Title: Strategy for the Multiple Whole Genome Alignment of five strains of E.coli using modified suffix arrays
Bob Mau, Aaron Darling, Nicole Perna, and Fred Blattner


We present a time-and-space efficient algorithm that aligns large sub-intervals of DNA sequence of closely related organism into segments we call backbone. Backbone represents sequence that can be putatively identified with the genome of the most recent common ancestor of the aligned organisms.

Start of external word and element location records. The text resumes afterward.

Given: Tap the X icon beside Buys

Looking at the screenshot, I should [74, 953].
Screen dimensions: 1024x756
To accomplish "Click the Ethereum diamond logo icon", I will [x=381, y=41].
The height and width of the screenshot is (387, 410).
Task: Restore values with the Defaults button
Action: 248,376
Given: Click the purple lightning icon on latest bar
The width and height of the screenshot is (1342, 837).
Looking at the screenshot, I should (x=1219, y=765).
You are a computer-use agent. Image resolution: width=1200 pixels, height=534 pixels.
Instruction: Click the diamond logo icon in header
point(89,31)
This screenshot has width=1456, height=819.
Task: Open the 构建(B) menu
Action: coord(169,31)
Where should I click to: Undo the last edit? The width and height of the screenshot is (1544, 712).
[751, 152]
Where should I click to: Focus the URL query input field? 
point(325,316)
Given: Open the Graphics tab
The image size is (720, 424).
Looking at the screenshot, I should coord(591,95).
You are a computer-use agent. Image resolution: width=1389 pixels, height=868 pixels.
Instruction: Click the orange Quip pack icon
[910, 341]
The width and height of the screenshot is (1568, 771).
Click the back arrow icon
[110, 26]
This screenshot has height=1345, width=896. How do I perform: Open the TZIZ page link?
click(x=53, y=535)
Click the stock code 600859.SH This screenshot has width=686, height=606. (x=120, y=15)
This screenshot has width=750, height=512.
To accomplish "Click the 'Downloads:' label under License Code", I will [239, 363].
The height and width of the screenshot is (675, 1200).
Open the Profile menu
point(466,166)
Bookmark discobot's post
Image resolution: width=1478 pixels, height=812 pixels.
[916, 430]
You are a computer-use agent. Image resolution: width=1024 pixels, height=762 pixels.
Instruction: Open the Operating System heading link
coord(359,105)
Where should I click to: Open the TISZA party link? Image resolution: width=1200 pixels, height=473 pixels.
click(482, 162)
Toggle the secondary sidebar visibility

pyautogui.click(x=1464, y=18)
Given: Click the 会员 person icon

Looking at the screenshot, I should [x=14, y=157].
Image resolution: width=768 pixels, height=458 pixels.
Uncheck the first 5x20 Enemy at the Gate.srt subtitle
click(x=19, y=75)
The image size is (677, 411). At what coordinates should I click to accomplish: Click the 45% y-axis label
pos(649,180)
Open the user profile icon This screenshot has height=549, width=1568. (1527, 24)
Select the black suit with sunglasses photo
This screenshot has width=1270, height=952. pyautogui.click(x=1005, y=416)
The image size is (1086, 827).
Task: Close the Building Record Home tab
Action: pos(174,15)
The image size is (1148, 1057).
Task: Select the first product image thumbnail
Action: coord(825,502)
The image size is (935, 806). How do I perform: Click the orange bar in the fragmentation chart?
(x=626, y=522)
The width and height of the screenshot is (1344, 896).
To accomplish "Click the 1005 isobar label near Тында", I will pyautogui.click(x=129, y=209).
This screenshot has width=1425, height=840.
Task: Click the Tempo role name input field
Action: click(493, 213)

The method is ideally suited for aligning a group of genomes possessing large regions of high sequence similarity, punctuated with numerous instances horizontally transferred sequence. Not surprisingly, this fits the profile of Enterobacteriaceae, the primary focus of the Blattner Lab's sequencing effort. Our methodology automatically identifies and places large relative inversions, translocations, and inverted translocations. A recent implemen- tation has successfully aligned four strains of E.coli: K-12 MG1655, K-12 W3110, O157:H7 EDL933, O157:H7 Sakai(Enterohaemorraghic PEC), and CFT073 (Uropathogenic EC). The prototype software finished in under 5 CPU minutes and used less than 7 Megs of memory. The critical software and algorithmic constructs will be described in some detail. Key is a novel representation of the genomic match coordinates that partitions maximal matches into disjoint groups called Canonical Maximal Exact Match(MEM) Equivalence Classes.

We sketch how to finish this "rough draft" into a full fledged multiple alignment.Furthermore, we describe how some not-so-minor modifications will allow extension of the basic method to include more divergent genomes.